Nathan L. [00:43:40]: Yeah, it almost seems like there'll be different tiers of evaluation scoring, where it's like the basic prompting, it's kind of like linear time. And you could do like, it's almost like with the models, it's like there's a biggest, best open model at every time. But like LLAMA is dominating because it has the 400B, the 70B and the 80B that are all really good, it should have a 1B. And if you're having a prompting paper, eventually you're probably going to have to have binned comparisons like that, which is like we are comparing two basic prompting techniques, which I think they will have less headroom by needing the autoregressive behavior and things like this. And then maybe there's things like reflection, where it's like we've added minor structure so that the model can now generate a bunch more tokens, but not like a 10X or 100X. And then there's the things like we've added a whole new planning component to how we're prompting the models, and it's all abstracted away from the users. And you're not going to be able to compare those, because those are the things that are going to just solve all the benchmarks that we have out of the box. I think that's fine. I think people will converge to this. It just always takes a bit longer than we want.

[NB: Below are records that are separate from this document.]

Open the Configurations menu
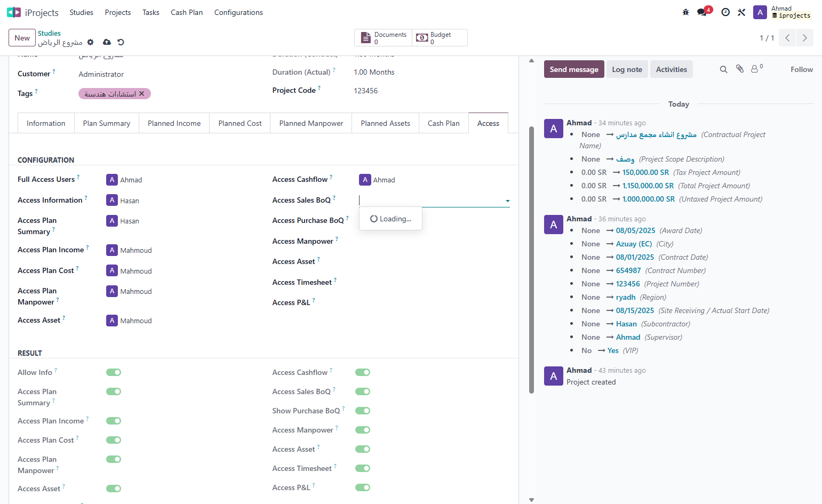coord(238,12)
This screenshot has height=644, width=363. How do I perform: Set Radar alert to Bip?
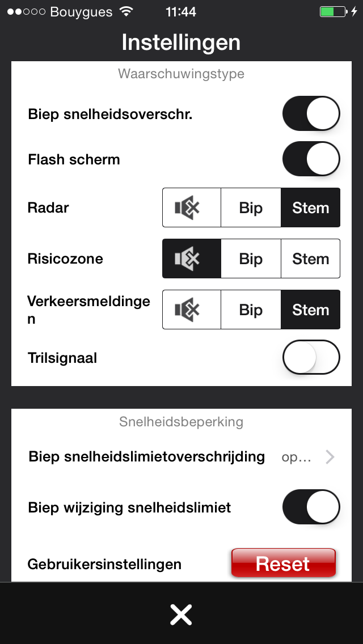pos(251,208)
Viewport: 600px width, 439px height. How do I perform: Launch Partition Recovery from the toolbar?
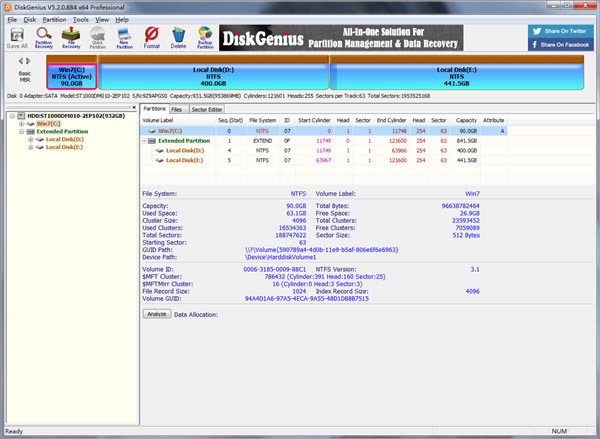coord(44,38)
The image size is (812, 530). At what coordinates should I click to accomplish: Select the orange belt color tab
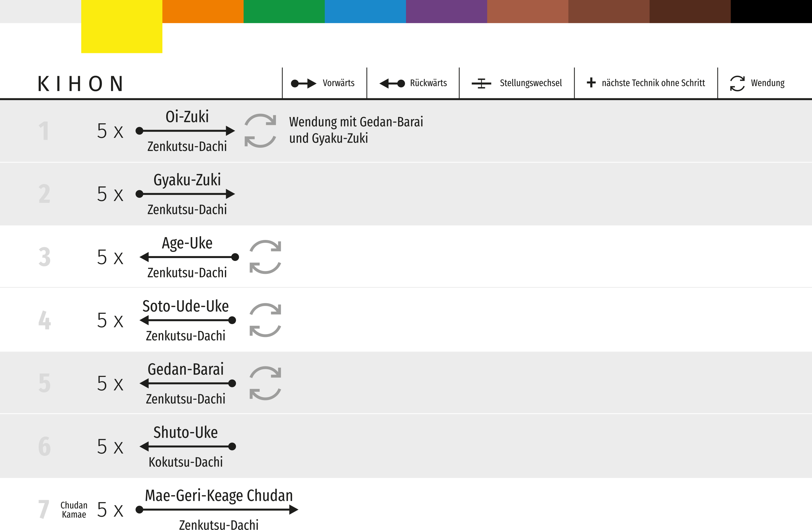(x=203, y=11)
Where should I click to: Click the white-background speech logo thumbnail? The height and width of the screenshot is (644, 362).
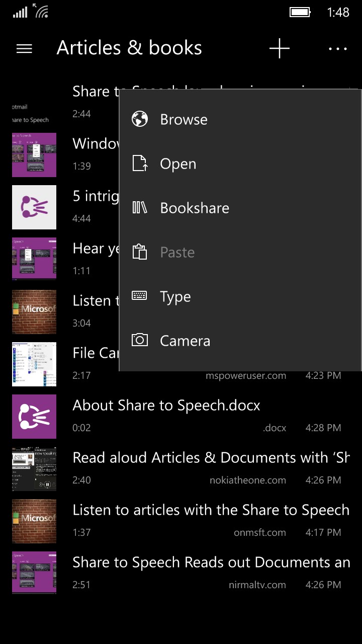tap(34, 207)
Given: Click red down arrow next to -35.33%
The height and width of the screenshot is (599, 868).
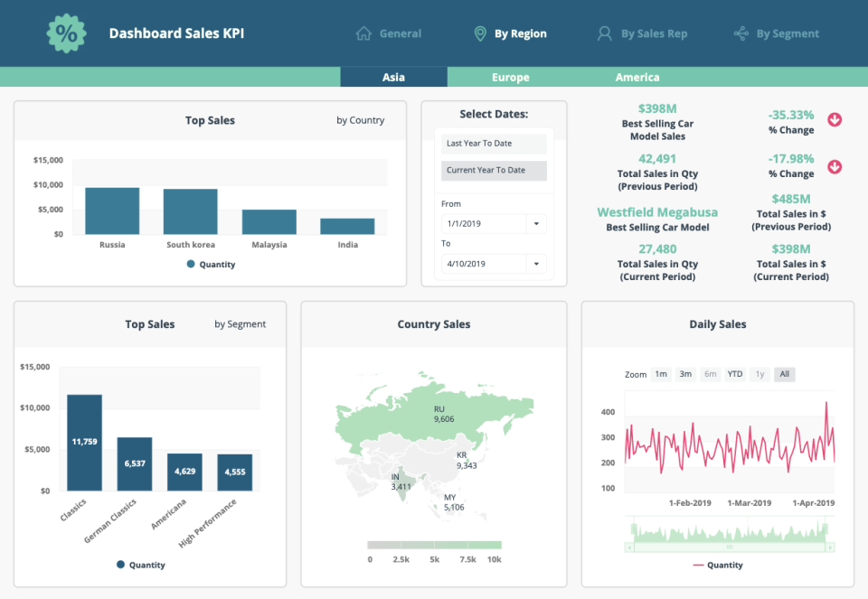Looking at the screenshot, I should coord(835,119).
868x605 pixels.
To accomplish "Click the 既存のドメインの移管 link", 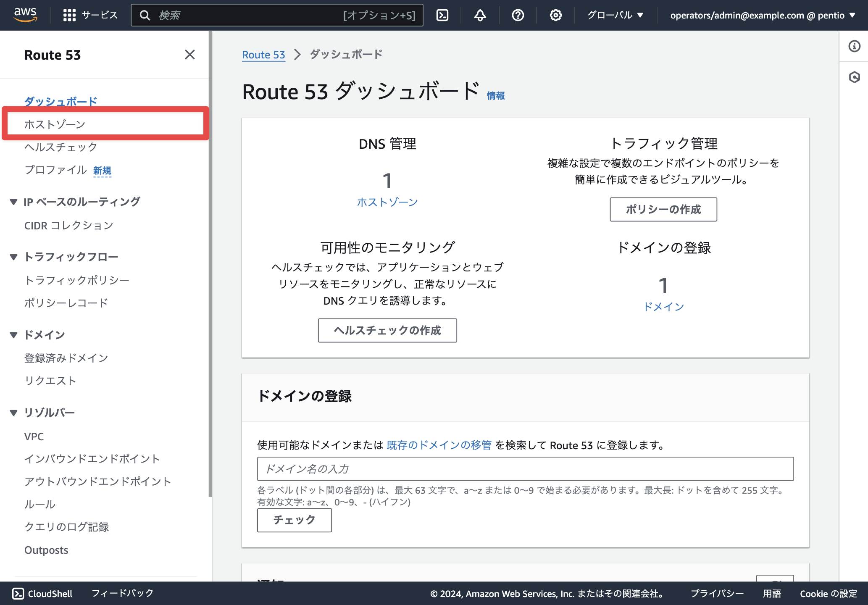I will 439,445.
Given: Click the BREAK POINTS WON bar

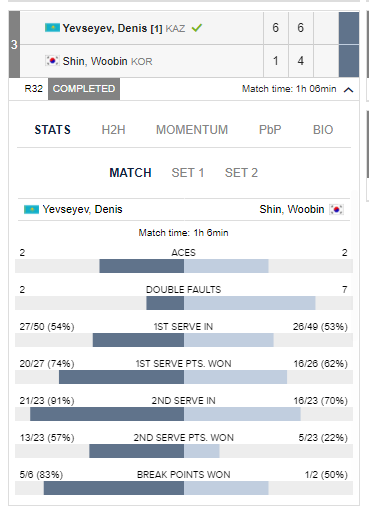Looking at the screenshot, I should point(184,488).
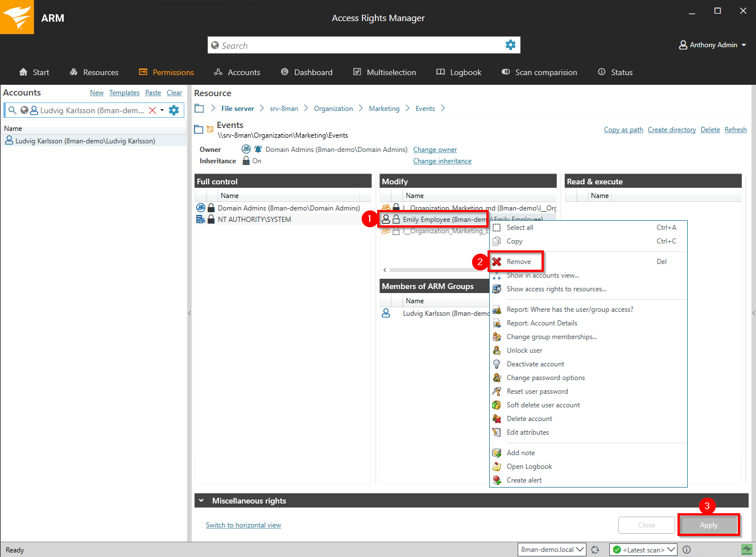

Riley G. [00:44:47]: Yeah, I think that's right. I am really excited about the O1 RL approach to this.
Riley G. [00:44:58]: On some level, all prompt engineering is approximating this RL-like search. We have a lot of prompt engineers out there that are trying different things. They see what works. They tell their friends, hey, this works. But the space of things that works is probably, well, I mean, demonstrably, maybe at this point, given O1, outside of what a human might think of. There are things that we see things, even in the summarized reasoning traces that O1 puts out, that are eerily anthropomorphic. That it will say things like, hmm, or let me think about that. Yeah, I feel like they added that in.
Nathan L. [00:45:42]: I think it's almost like a trigger for the model to have a more reflective response. Those are the examples they used, but it's cool.
Riley G. [00:45:49]: I mean, it's not hard for you to imagine that RL could find something like that, right? Just that empirically it works to say, hmm, because that suggests that you're about to do something else in the pre-trained modeling manifold of plausible text. Like saying, hmm, might just be empirically a good thing to say. And it could find that. So I think that's the kind of exploration that you're benefiting from with O1. It's the space of prompts that work that we're not really equipped to find. Yeah, do you have anything?
Nathan L. [00:46:28]: I think this is a good discussion. Kind of to wrap up the academic side of things, how much of papers that are nominally about RLHF training or any sort of post-training as the contribution, do they need to do anything with prompting? Is there a clear segmentation there? Or is it like, if you're doing this fine-tuning, you're necessarily changing how the model is going to respond to prompting? That we should do some checks there.
Riley G. [00:46:55]: That's one view of it.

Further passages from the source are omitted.